Kampala, Uganda - A group of security guards huddled
around a small mobile phone on speaker, listening closely to the radio
programme discussing the nation's political conundrum. At times they
nodded in agreement, or interjected in disagreement with the host's
views on the controversy over Uganda's recently held parliamentary and presidential polls.
President Yoweri Museveni has won a fifth term in office, but not everyone in Kampala, the capital, is happy with the victory of the ruler who has been in power for 30 years.
These men feel robbed.
"My heart is not OK. The way the government treats Dr Besigye makes me think he won the election and the Electoral Commission cheated us," said Freddy Matuwa.
"But we will mobilise and find a new way to remove this man, Museveni, from power," he resolved.
Arresting the opposition
On at least five occasions in just over a week Kizza Besigye, the leader of Uganda's largest opposition movement, the Forum for Democratic Change (FDC), was placed under "preventive arrest" in his home and in jail.
In the latest incident on Monday, February 22, the 59-year-old opposition veteran, who had been under house arrest since Friday, was taken into police custody when he attempted to leave his home and join supporters.

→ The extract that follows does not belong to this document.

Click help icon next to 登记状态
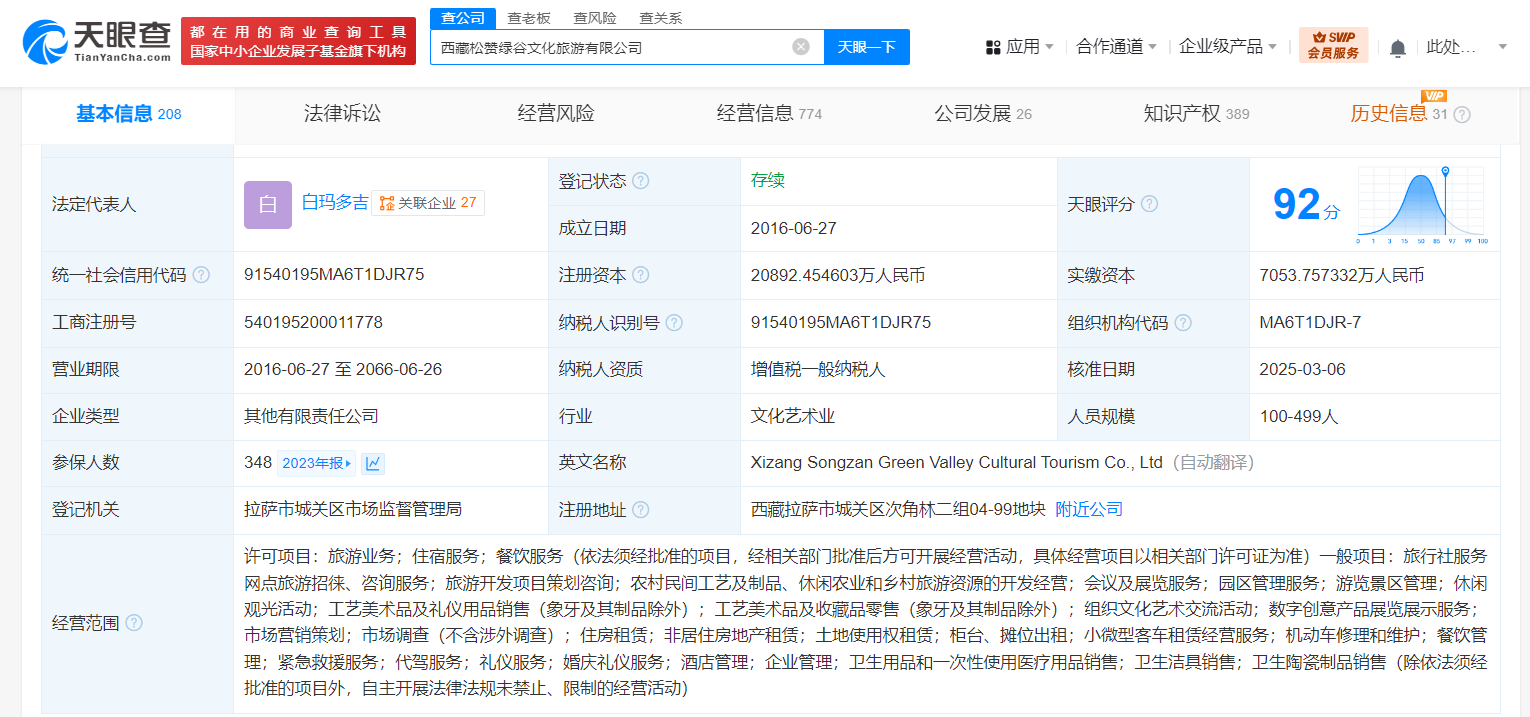 [640, 181]
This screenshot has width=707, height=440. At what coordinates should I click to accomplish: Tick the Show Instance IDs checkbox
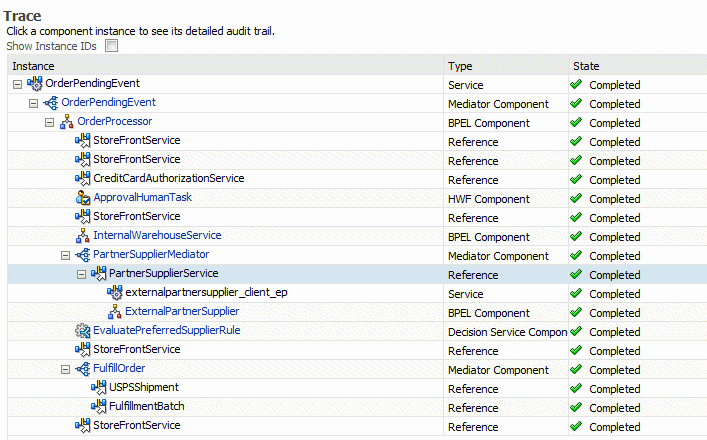(x=111, y=46)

Besigye had planned to march with them to the Election Commission to demand an official tally of the results while disputing of Museveni's 60.7 percent win. He was subsequently returned to his home and placed under house arrest again.
A security measure with its roots in colonial law and codified in Section 24 (1) of the current Police Act, gives law enforcers the power to arrest or detain a person if they pose a threat to themselves or others.
According to police spokesman Kale Kayihura, Besigye had broken several laws and posed a threat to the public.
"He has violated Section 5 of Public Order Management Act by calling
for a procession without notifying the police, so he has committed a
crime," Kayihura explained. "The man behaves with impunity, he wants to
create violence in this city and we cannot allow that."
Besigye, who is no stranger to such arrests, has challenged the constitutionality of both laws - Section 24 (1) of the current Police Act and Section 5 of Public Order Management Act - but his efforts have yielded no results.
Local groups such as the Ugandan Human Rights Commission strongly criticise the statutes.
Maria Burnett, a senior researcher in the Africa division of Human Rights Watch, told Al Jazeera that Besigye's multiple detentions were unconstitutional.
"The ongoing 'preventive' detention of Dr Besigye is a clear violation of international human rights law and an unconstitutional form of detention without trial or prospect of trial," Burnett said. "The Police Act provision which is used to justify preventive detention of the opposition leadership is misleading and inapplicable to the factual reality."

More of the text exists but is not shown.